Рак легких является причиной 12 % всех выявленных случаев рака во всем мире и основной причиной смерти от рака в США [4]. МРЛ представляет 13 % всех вновь диагностированных случаев рака легких во всем мире, или более 180 000 случаев в год. В развитых странах распространенность МРЛ снизилась за последние 30 лет, вероятно, из-за антитабачной политики. Ожидается увеличение заболеваемости в странах, где распространенность курения остается высокой [2].

Гистология

Хотя в 95% случаях мелкоклеточный рак развивается в легких, он также может возникать во внелегочных участках, включая носоглотку, желудочно-кишечный тракт и мочеполовой тракт. 11-13 Мелкоклеточный рак, как легочный, так и внелегочный, имеющие сходное клиническое и биологические течение, склонны к быстрому метастазированию [3].


(A) При типичном МРЛ клетки маленькие (обычно меньше, чем размер трех маленьких лимфоцитов) с небольшим количеством цитоплазмы, ядра мелкозернистые, ядрышки отсутствуют (окраска Дифф - Квик, увеличение ×200).
(B) Клетки могут быть круглыми, овальными или веретенообразными, и клеточная стенка видна редко. Группы клеток могут формировать розетки. В опухоли часто определяются некрозы (окраска гематоксилином и эозином, увеличение × 200).

При иммуногистохимии результаты для (C) CK-7, нейроэндокринных маркеров (D) CD56 и (E) синаптофизина; и (F) TTF-1 положительны.

Все фотографии предоставлены с разрешения М. Праета и Л. Фердинанде, Гентский университет, Бельгия.

МРЛ можно заподозрить при наличии определенных симптомов и признаков. Для подтверждения диагноза требуются гистологические и цитопатологические исследования. Образцы из первичной опухоли, лимфатических узлов или других метастатических участков получают с помощью бронхоскопии или тонкоигольной аспирационной пункционной биопсии (ТАПБ). Опухоль растет под слизистой бронхов, и, следовательно, бронхоскопия или исследование мокроты могут не дать результатов. Иммуногистохимические исследования проводятся для подтверждения диагноза в сложных случаях.
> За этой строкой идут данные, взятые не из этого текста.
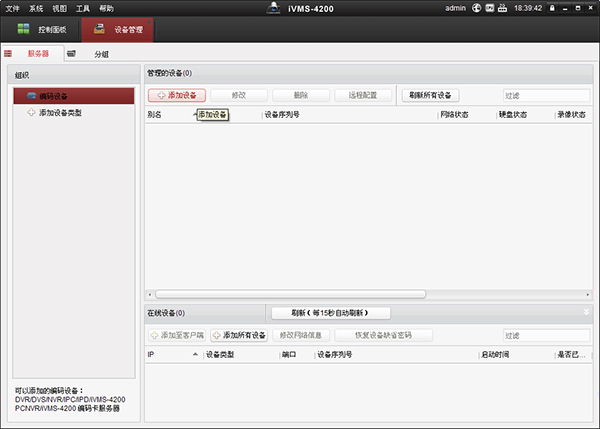This screenshot has height=429, width=600.
Task: Sort online devices by IP column arrow
Action: click(x=195, y=354)
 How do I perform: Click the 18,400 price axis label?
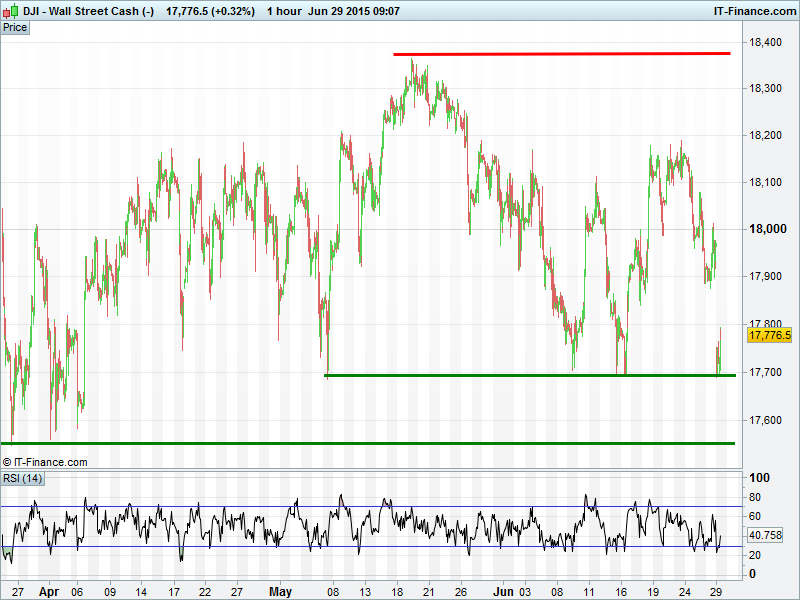pos(769,42)
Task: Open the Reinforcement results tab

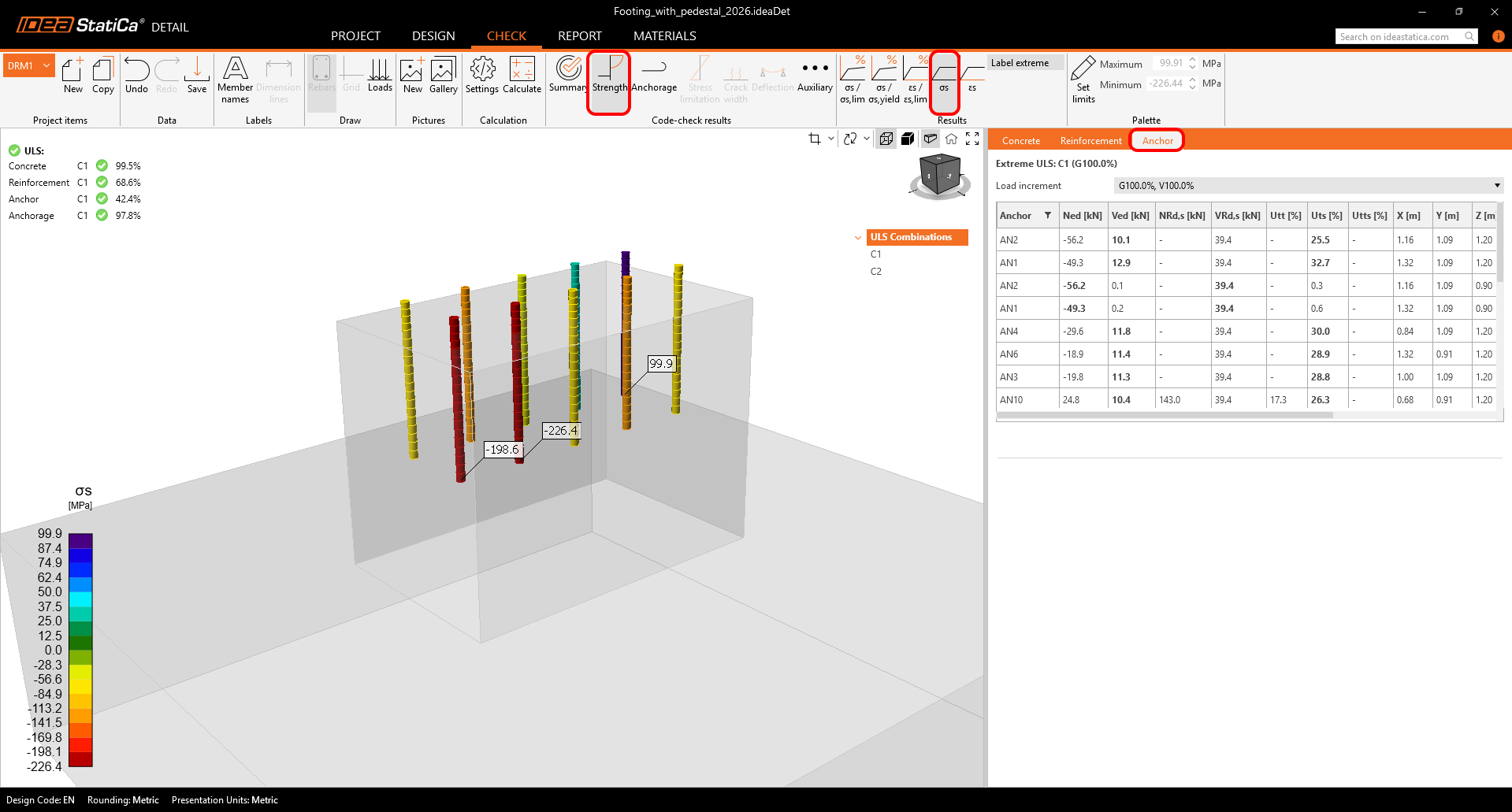Action: (x=1090, y=141)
Тест на нейроэндокринные маркеры, такие как хромогранин, синаптофизин и CD56, также может быть полезным — менее 10 % опухолей МРЛ являются отрицательными для всех нейроэндокринных маркеров. Почти все МРЛ являются иммунореактивными в отношении кератина, антигена эпителиальной мембраны и фактора транскрипции щитовидной железы-1 (TTF-1) [3]. Реакция МРЛ на TTF-1 положительна в 90% случаев. Эпителиальные маркеры, такие как цитокератины, обнаруживаются во многих опухолях МРЛ и помогают отличить их от лимфом и других маленьких круглых опухолей. Но отличить мелкоклеточный от немелкоклеточного с помощью маркеров трудно [2].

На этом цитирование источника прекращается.